Author John Smelcer's website claims that this is a young adult novel that can be enjoyed by all ages, but it really feels more like a middle grade novel, and it has some stylistic quirks that I don't think will be ignored by the average older reader. While there is some interesting survival information included, I found the narrative style made it difficult to tell whether it was the girls or the narrator who was giving us this information. The book seems to be written in a third person limited view for most of the story, focusing on Millie the older sister, but every once in awhile we'd jump to Maura's POV, and then we would learn stuff that I don't think the girls could have told us, like just how many degrees below zero it is outside. Their survival gear was listed when they set out, and a thermometer wasn't mentioned!

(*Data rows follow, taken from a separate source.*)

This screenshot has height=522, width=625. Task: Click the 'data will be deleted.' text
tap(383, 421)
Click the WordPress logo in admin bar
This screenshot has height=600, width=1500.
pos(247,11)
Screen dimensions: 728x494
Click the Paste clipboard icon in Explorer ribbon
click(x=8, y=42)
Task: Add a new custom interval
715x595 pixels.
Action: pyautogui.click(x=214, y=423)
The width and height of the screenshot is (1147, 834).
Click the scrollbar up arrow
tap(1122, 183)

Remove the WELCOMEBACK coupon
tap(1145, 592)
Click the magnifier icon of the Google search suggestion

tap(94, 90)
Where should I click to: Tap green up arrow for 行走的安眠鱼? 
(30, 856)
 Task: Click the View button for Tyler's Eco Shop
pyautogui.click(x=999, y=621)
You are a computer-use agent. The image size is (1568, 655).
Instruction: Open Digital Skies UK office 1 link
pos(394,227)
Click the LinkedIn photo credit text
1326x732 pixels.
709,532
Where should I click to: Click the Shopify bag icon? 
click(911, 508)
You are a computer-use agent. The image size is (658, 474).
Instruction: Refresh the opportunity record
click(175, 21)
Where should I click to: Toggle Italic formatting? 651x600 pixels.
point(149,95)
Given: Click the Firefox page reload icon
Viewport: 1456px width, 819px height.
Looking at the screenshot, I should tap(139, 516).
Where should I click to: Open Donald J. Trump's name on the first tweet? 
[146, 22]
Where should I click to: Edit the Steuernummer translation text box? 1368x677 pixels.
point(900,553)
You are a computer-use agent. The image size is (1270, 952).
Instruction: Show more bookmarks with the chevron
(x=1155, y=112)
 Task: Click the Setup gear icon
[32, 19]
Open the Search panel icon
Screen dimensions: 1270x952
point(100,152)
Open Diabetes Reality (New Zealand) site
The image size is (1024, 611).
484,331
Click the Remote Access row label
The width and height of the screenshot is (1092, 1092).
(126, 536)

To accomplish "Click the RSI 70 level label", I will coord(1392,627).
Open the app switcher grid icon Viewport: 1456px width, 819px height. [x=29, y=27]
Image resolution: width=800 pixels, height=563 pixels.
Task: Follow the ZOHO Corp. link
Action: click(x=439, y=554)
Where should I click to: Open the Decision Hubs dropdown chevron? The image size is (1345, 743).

Millie and Maura are definitely a believable pair of sisters. Millie is resentful that she always has to take care of Maura, but she certainly loves her sister. Maura for her part can be whiny, but once it's just her and Millie she pulls herself together for the most part. Both of their faults come out occasionally during their journey, which made for a richer story - just because you're suddenly in danger doesn't mean your personality is going to do a complete 180. Maura is going to complain and Millie is going to get angry, but because they're family and they love each other they get over it and focus on finding their way to safety, even when it seems impossible.

While I was searching around for some other reviews on this title, I uncovered a bit of a controversy around the author. Apparently Smelcer insinuates he is of Native ancestry when in truth he was only adopted by his Native step-father. I encourage you to read that blog post and the comments, as they have some interesting thoughts on cultural appropriation and definitions of race.

Knowing about this controversy, however, doesn't really change my thoughts on the book. It's an enjoyable enough story, though the narrative style left me feeling quite distant.